◆ **Passage to read**
- - -
John-Henri Bertilson Holmberg (born 22 June 1949 in Stockholm) is a Swedish author, critic, publisher and translator, and a well-known science fiction fan. In the early 1960s he edited Science fiction Forum with Bertil Mårtensson and Mats Linder and published over 200 science fiction fanzines of his own, in addition to his professional career as editor and critic. One of the fans with whom he worked was fellow Swede Stieg Larsson.

As editor and later publisher at Askild & Kärnekull, Lindfors, Bokförlaget Bra Böcker/Wiken and later with his own publishing house Replik he has introduced many current authors into Sweden, including several science fiction authors. A leading libertarian, he introduced Ayn Rand into Swedish debate in the 1970s and later saw to the publication in Swedish of her main literary works.
- - -
◆ **Extracted material**
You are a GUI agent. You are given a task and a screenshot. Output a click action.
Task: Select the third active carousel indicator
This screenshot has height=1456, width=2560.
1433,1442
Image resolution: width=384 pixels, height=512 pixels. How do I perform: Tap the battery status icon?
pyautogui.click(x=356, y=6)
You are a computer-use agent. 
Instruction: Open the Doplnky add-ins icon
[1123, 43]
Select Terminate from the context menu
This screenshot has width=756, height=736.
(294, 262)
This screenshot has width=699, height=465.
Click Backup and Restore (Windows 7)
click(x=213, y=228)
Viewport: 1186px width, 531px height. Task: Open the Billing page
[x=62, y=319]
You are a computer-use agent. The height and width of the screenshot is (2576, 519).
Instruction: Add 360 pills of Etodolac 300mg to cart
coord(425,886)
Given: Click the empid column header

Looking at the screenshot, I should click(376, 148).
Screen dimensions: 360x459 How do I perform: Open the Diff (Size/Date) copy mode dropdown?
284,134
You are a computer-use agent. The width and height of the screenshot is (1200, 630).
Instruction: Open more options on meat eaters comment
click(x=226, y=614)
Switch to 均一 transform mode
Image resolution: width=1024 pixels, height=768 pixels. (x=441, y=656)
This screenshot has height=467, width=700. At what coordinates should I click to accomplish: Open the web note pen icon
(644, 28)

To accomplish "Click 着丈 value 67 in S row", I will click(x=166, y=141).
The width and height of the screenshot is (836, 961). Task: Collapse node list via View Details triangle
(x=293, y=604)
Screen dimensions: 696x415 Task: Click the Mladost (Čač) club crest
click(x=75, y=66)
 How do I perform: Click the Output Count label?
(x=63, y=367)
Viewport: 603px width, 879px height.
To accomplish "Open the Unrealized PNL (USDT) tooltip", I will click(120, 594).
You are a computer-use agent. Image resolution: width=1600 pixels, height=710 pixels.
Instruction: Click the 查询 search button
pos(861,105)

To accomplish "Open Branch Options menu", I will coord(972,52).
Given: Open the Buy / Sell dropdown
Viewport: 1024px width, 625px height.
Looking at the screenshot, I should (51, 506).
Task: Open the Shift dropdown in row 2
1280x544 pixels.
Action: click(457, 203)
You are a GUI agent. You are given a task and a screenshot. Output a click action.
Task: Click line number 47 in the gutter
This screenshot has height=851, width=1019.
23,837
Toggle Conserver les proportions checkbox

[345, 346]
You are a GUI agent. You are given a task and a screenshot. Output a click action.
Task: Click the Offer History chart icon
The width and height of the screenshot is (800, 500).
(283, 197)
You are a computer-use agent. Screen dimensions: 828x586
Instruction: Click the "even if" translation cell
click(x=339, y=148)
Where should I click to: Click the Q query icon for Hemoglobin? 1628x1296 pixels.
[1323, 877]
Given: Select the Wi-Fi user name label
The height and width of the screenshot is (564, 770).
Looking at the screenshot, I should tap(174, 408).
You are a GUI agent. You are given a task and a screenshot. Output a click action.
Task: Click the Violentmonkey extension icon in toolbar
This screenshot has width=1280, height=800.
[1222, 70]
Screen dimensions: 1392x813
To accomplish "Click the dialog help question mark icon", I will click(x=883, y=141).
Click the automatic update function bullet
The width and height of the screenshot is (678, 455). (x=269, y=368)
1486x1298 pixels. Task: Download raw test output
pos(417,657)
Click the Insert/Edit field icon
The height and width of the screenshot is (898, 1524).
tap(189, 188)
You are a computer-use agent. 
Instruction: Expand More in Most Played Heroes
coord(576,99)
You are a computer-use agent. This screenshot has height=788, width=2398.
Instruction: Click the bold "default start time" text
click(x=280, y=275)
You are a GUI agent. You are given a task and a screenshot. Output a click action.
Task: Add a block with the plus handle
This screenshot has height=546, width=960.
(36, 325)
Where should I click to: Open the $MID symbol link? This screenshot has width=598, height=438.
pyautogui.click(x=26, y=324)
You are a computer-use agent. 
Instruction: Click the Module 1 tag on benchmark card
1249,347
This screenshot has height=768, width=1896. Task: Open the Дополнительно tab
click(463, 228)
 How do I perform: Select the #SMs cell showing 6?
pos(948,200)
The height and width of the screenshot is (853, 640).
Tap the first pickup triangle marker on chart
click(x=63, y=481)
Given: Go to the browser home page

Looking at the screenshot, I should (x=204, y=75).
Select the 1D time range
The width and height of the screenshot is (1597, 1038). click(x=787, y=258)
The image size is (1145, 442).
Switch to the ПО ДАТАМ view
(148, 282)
- - -
◆ **Problem 1**
Summarize the passage on John-Henri Holmberg in two sentences.
◆ **Problem 2**
Extend the passage on John-Henri Holmberg, picking up after its final sentence.
The material plays no part here.

◆ **Task answer 1**
John-Henri Bertilson Holmberg, born in Stockholm on 22 June 1949, is a Swedish author, critic, publisher, translator and well-known science fiction fan who published over 200 fanzines of his own and worked with fellow Swede Stieg Larsson. As an editor and publisher, including at his own house Replik, he has introduced many current authors into Sweden, and as a leading libertarian he brought Ayn Rand into Swedish debate in the 1970s and later saw her main literary works published in Swedish.

◆ **Task answer 2**
He is a contributor to The Encyclopedia of Science Fiction and to The Encyclopedia of Fantasy, edited by John Clute and Peter Nicholls; and has written three major literary overviews in Swedish, a two-volume work about science fiction and one-volume works on psychological suspense fiction and on fantasy. As a translator, he has rendered Lemony Snicket's and many of Stephen King's novels into Swedish. He is a member of the Swedish Crime Fiction Academy and between 2004 and 2009 edited and published the quarterly, resurrected Nova science fiction (which in its earlier incarnation he also edited from 1982 to 1987), the largest Scandinavian science fiction magazine.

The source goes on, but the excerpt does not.